The Observer is a Student-run, daily print & online newspaper serving Notre Dame & Saint Mary's. Learn more about us.



Keenan Revue skits offend, amuse audience members

Eva Binda | Monday, February 5, 2007

With skit names like “Gaybraham Lincoln” and “A Big Fat Floppy Cavanaugh” listed on the program, the 2007 Keenan Revue organizers set the tone before the curtains even opened Thursday.

Nothing was safe from the Keenan Revue writers, who targeted everyone from Breen-Phillips girls to University President Father John Jenkins during the three shows this weekend.

Popular skits included “Talk Love with Dos Padres,” which featured two priests answering a fictional Notre Dame sex hotline to give students advice, “Catholic Disney World,” a rendition of Aladdin’s “A Whole New World” with inside jokes about Notre Dame substituted for the original lyrics and “And Then We Got In,” which joked about what students learn after arriving at Notre Dame.
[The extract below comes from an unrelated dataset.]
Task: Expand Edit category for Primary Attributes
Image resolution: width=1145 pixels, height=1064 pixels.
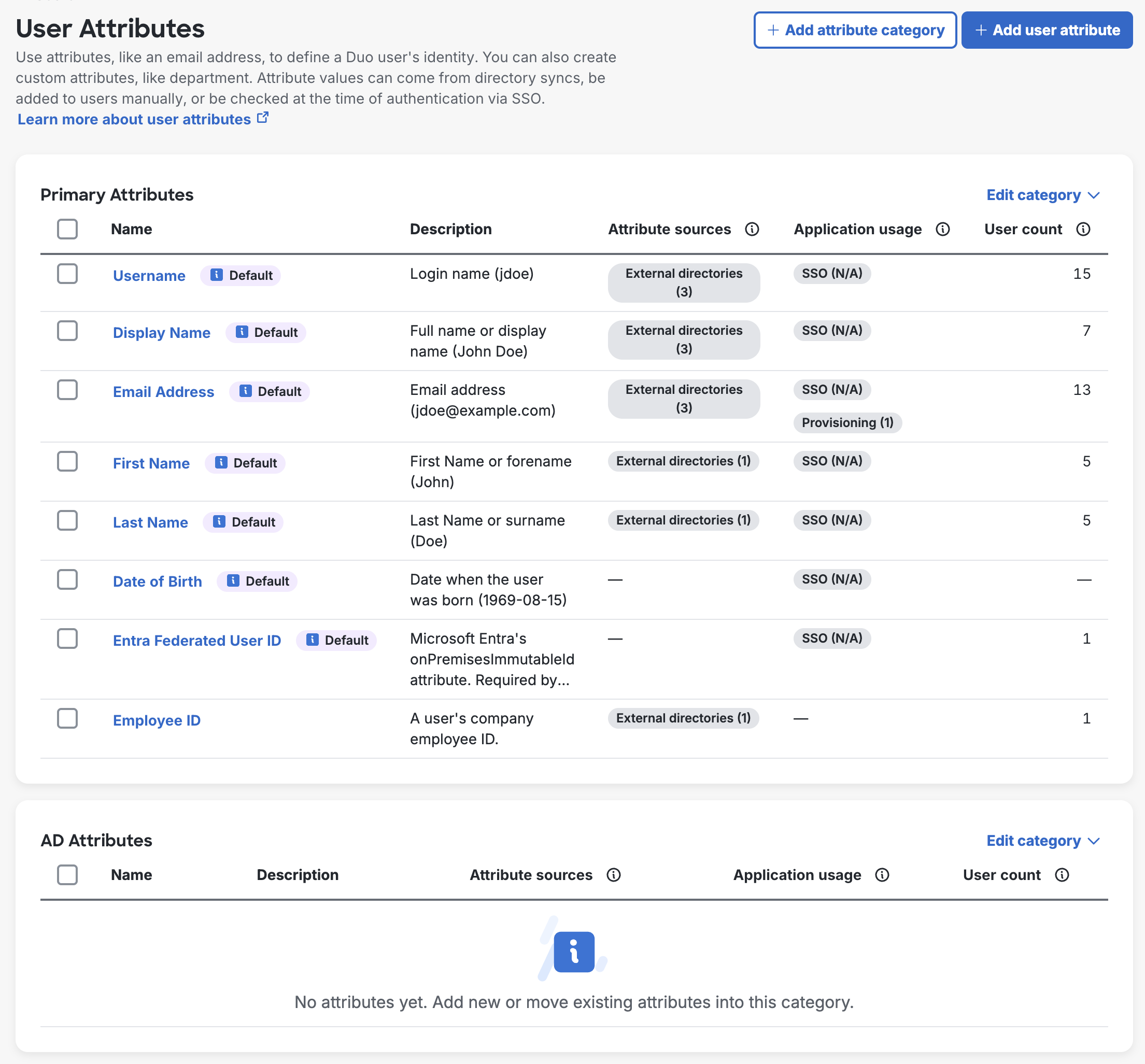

In addition to the skits, the Revue provided entertainment in the form of music and dancing. The audience seemed to appreciate the first musical number, “Rock & Roll All Nite,” performed by band members with KISS-style face paint backed by pyrotechnics and a group of male dancers who stripped down to their boxers.

“Best choreography ever. I was looking out at the audience and everyone seemed to enjoy it,” said Damon Jason, Keenan junior and Revue dancer who has performed in past Revues.
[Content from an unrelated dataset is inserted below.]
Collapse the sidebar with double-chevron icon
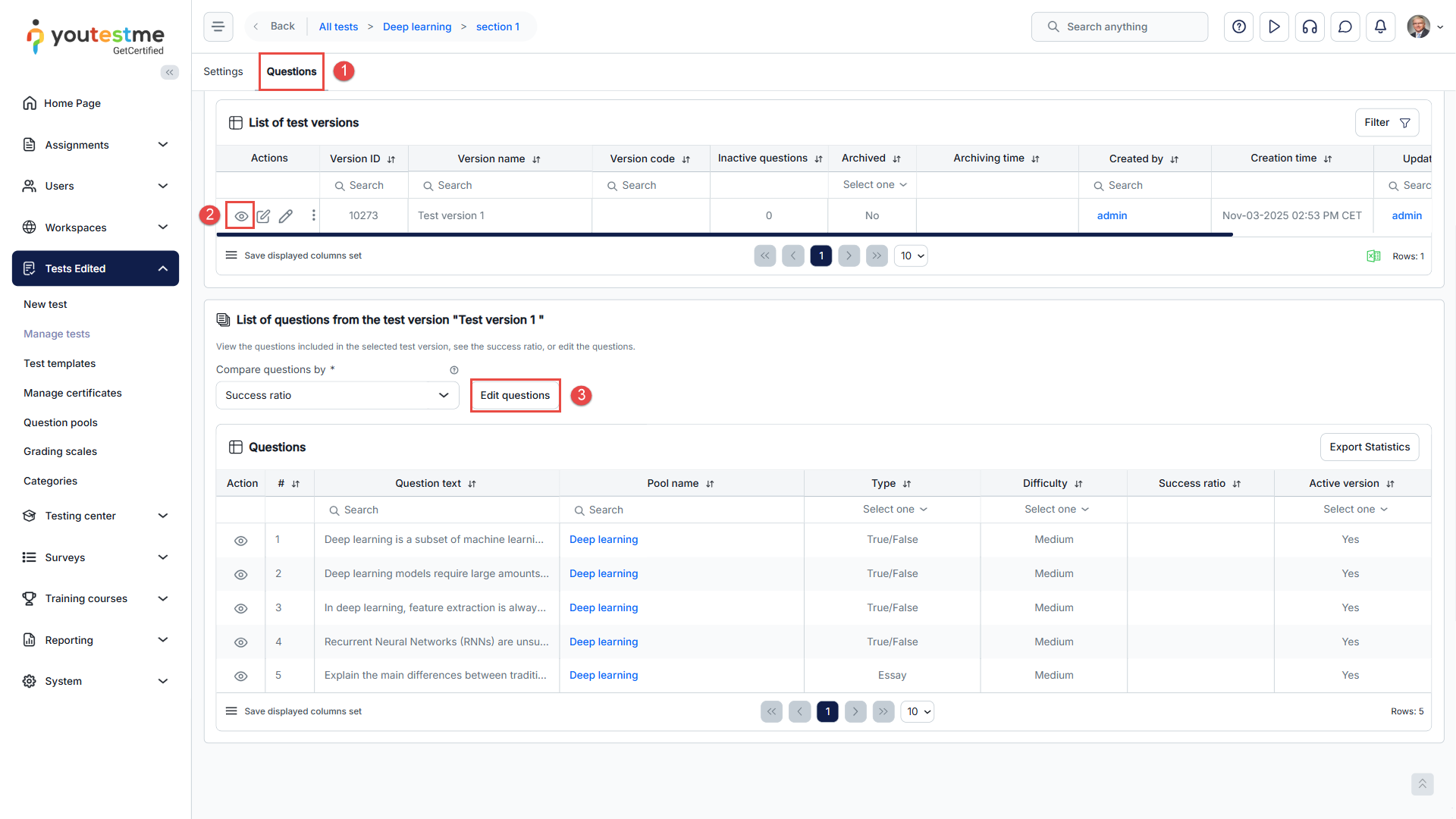 coord(170,72)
Senior Aileen Wu also enjoyed the musical numbers.

“The music was good, especially Panic! At the Disco’s ‘I Write Sins Not Tragedies,'” Wu said. “Another great Keenan Revue.”

The audience’s reaction was consistently positive despite a few technical difficulties.

Sophomore Ryan Oakley said he thought “the Bird Flu skit with the Wiggles” was funniest. Freshman Edward Yap said the Revue was an “outstanding show,” but picked “Talk Love with Dos Padres” as his favorite.

While in the past, the Keenan Revue has been a source of controversy with its frequently off-color jokes – especially those about Saint Mary’s girls – this year’s show was less offensive, said Saint Mary’s student body president Susan McIlduff.

McIlduff contrasted this Revue to the performance in 2004, when Saint Mary’s students picketed outside in protest of the show.

“We only cut one skit. It didn’t just bash Saint Mary’s, but it wasn’t comical. It was outright ridiculous,” McIlduff said.

Since the Revue takes place on Saint Mary’s campus, College student government representatives have been able to screen the skits for years, McIlduff said.

“We do cut things, [but] we want it to be funny ultimately,” she said. “Everyone can take a joke and that’s what the Revue is, but we don’t want it to be outright ridiculous.”

Despite treading the line between humorous and “ridiculous,” the Keenan Revue seemed to please most audience members.

“Since I’m not gay or [overly] feminist, I just saw it for its humor. However, if I were otherwise, I definitely would have thought it pushed the envelope and might have been offended,” freshman Anna Pavlov said. “Personally, I just thought it was funny.”